All MCP tools (`get_events_for_entity`, `get_news_sentiment`, `get_latest_events` entity mode) now use `SQLiteClusterStore.get_clusters_by_entity_or_keyword()` which searches via junction-table SQL joins — no row-limit blind spot. The `cluster_entities` and `cluster_keywords` junction tables are indexed for O(log n) lookup across any time window.

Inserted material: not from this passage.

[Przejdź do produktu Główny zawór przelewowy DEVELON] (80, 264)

## Timestamp Pipeline (May 2026)
1. **Write**: `sanitize_cluster_payload()` normalizes `timestamp`/`first_seen`/`last_updated` to `YYYY-MM-DDTHH:MM:SS+00:00`. If all three missing, falls back to `datetime.now()`.
2. **Generated column**: `payload_ts` auto-extracts from JSON on write. Indexed.
3. **Read**: All queries filter by `payload_ts >= ?` in SQL. No JSON parsing for time filtering.
4. **Backfill**: One-time `scripts/backfill_junction_tables.py` populated junction tables from existing payloads. `payload_ts` was auto-populated by SQLite.

## Design Flaw: Two Stores (FIXED, May 2026)

**What happened:** `DashboardStore` was a thin read-only query layer that wrapped `SQLiteClusterStore`. The MCP tools (`get_events_for_entity`, `get_news_sentiment`, `get_latest_events` entity mode) did Python-side entity matching by fetching top-N clusters via `payload_ts` then filtering in Python. Entities in clusters beyond the limit were silently missed.

**Fix applied:** 
- `DashboardStore` was deleted. All its methods are now in `SQLiteClusterStore`.
- All MCP tools use `SQLiteClusterStore.get_clusters_by_entity_or_keyword()` — SQL-level junction-table search with no row-limit blind spot.
- The combined method uses `LEFT JOIN` on `cluster_entities` and `cluster_keywords` with `WHERE (ce.entity IN (...) OR ck.keyword IN (...))`, which matches both named entities and thematic keywords across any time window.
- Exact matching (via `IN`) replaced substring matching — more correct, no false positives from partial name matches.